Concept

Cohoes, New York

Summary
Cohoes (kəˈhoʊz ) is an incorporated city located in the northeast corner of Albany County in the U.S. state of New York. It is called the "Spindle City" because of the importance of textile manufacturing to its growth in the 19th century. The city's factories processed cotton from the Deep South. As of the 2010 census, the city population was 16,168. The name Cohoes is believed to be derived from a Mohawk term, Ga-ha-oose, referring to the Cohoes Falls and meaning "Place of the Falling Canoe," an interpretation noted by Horatio Gates Spafford in his 1823 publication "A Gazetteer of the State of New York". Later historians posited that the name is derived from the Algonquian Cohoes, a place name based on a word meaning 'pine tree'. In the early years of Dutch colonial settlement, the majority of the city's territory was once part of the area of Manor of Rensselaerswyck, a feudal-style manor or patroonship.
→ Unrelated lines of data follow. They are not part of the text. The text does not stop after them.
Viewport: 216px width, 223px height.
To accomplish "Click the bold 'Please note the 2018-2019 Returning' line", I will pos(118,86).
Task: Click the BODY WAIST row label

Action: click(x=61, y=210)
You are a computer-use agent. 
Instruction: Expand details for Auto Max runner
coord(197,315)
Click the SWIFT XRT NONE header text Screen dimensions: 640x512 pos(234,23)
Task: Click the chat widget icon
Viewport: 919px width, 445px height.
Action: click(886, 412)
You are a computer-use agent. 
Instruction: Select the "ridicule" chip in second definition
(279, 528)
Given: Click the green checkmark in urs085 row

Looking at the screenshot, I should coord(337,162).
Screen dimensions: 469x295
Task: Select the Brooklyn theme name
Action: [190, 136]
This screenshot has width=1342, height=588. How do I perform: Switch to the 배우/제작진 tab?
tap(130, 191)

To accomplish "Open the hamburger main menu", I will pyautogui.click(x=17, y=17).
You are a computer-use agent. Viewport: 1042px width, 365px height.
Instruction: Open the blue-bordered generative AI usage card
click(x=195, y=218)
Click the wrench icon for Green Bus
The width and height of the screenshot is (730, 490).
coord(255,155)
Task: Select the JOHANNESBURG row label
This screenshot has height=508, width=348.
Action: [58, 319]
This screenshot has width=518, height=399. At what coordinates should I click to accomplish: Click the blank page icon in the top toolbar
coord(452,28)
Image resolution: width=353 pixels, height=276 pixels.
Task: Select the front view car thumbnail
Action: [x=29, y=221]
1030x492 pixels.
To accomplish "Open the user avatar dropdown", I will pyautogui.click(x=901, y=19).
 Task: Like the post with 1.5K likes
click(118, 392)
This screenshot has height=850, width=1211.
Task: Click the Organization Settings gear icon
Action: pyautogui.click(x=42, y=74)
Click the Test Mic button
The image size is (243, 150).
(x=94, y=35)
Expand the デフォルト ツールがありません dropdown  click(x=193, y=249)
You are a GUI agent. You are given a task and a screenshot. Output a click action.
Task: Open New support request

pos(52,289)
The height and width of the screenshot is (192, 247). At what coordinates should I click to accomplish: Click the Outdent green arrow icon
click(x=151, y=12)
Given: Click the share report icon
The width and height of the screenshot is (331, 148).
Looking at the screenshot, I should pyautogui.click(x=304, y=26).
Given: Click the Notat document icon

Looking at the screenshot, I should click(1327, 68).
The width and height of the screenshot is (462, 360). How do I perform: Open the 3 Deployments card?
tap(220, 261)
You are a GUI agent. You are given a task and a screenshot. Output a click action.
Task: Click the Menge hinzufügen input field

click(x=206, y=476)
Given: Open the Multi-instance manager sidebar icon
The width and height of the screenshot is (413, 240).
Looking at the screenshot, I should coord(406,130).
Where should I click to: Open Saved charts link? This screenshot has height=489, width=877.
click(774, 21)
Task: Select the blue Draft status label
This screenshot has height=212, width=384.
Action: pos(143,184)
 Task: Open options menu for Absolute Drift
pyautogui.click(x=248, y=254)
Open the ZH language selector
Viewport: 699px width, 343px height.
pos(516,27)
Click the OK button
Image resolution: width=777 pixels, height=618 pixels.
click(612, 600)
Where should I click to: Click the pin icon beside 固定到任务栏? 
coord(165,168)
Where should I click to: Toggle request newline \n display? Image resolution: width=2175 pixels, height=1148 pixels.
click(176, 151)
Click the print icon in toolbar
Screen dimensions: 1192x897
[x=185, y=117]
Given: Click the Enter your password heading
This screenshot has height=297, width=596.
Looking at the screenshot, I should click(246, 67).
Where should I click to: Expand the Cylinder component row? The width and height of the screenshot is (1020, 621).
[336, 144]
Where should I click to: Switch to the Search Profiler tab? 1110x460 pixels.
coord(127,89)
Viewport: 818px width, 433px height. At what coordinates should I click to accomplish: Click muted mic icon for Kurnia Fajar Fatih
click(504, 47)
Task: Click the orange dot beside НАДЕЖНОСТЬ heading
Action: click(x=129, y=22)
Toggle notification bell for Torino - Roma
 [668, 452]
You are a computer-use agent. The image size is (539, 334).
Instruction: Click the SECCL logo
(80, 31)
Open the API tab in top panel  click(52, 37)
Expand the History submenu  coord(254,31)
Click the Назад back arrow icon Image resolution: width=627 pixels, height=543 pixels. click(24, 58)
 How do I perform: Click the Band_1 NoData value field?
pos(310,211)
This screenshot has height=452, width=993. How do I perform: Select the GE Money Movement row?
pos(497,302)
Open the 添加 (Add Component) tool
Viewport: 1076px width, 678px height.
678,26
The land north of a line crossing the Cohoes Falls (today Manor Avenue) was outside the Manor and was owned by the Van Olohde family between 1725 and 1750. Rensselaerswyck was established by Killiaen Van Rensselaer, the patroon and a Dutch merchant. In 1632, he had an agent pace off an enormous triangle-shaped area around the confluence of the Mohawk and Hudson rivers, from the Peebles Island northwest to the Cohoes Falls and south to today's Watervliet; this area was the core of the future city of Cohoes. Starting in the 1690s the Patroon began to issue leases for the area of Cohoes, reserving for himself a strip below the Cohoes Falls for the future site of mills powered by water. Though the area was not much settled for a time, it was known for the Cohoes Falls. One of the earliest descriptions of the falls was in 1642 by Johannes Megapolensis, the first dominie (Dutch Reformed pastor) of Beverwyck. Another early description was in 1656 by Adriaen van der Donck in his Description of New Netherland. In the early-to-mid 17th century, a whale swam upriver in the Hudson, becoming stranded in the Mohawk River on an island just below the Cohoes Falls.